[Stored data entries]
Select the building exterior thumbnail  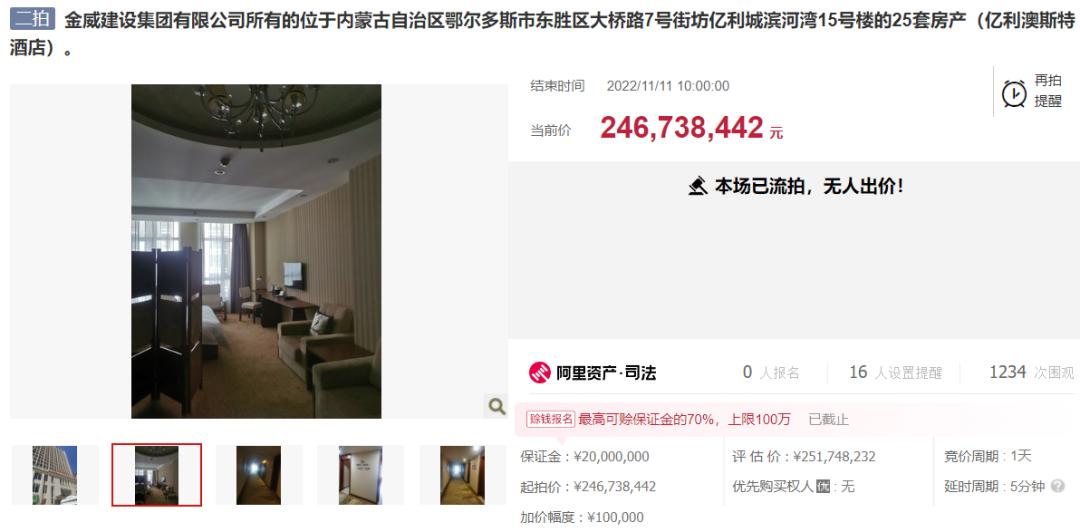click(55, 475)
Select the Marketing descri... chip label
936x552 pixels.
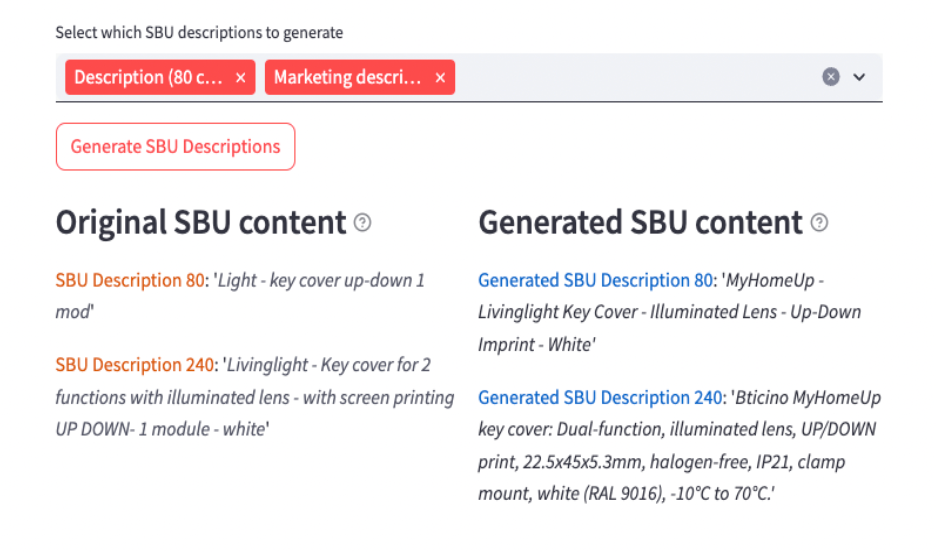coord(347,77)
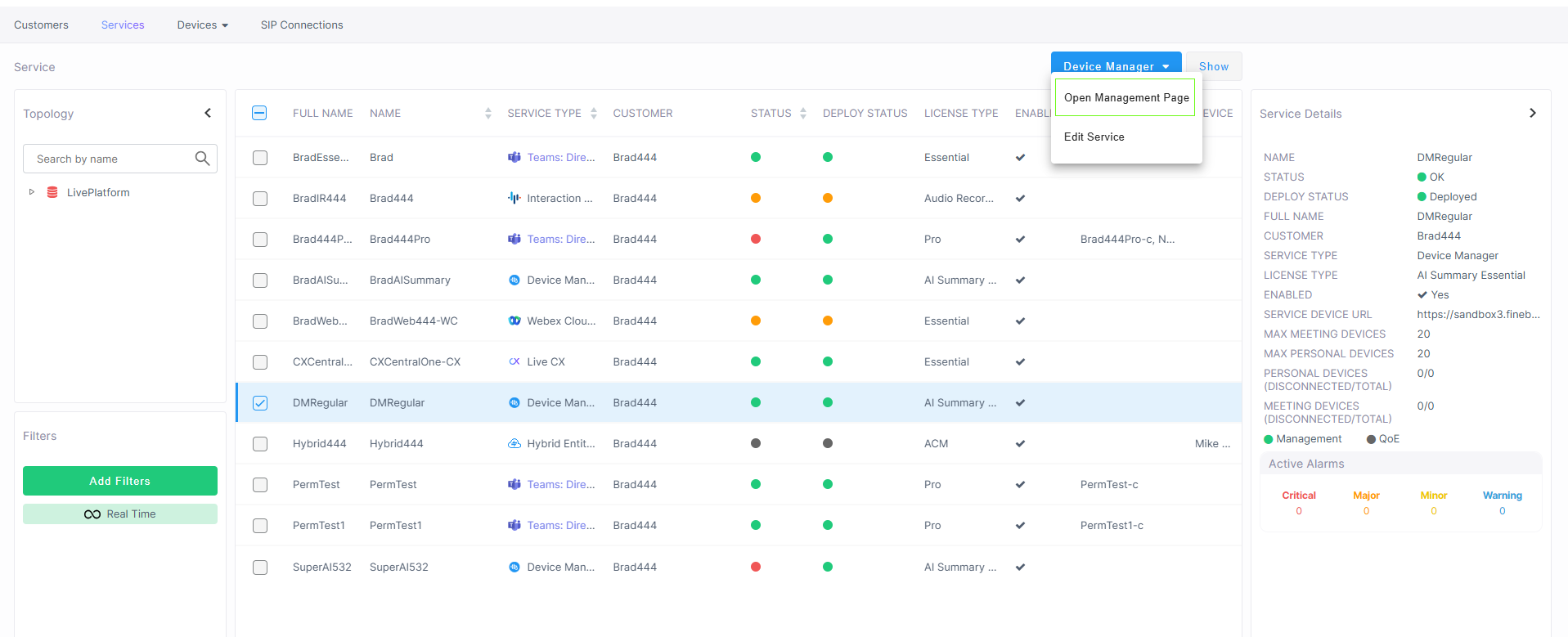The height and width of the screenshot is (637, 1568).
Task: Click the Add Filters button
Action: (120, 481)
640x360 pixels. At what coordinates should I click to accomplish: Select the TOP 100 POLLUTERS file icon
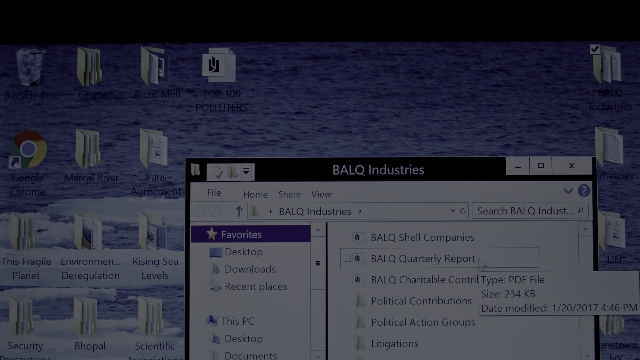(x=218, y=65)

**TASK DESCRIPTION**: Say again, word for word, every line from the one with "640x360 pixels. At" through the last line of the data above, minus the pictures.

**ANSWER FOR THIS EXERCISE**:
640x360 pixels. At what coordinates should I click to accomplish: Select the TOP 100 POLLUTERS file icon
(x=218, y=65)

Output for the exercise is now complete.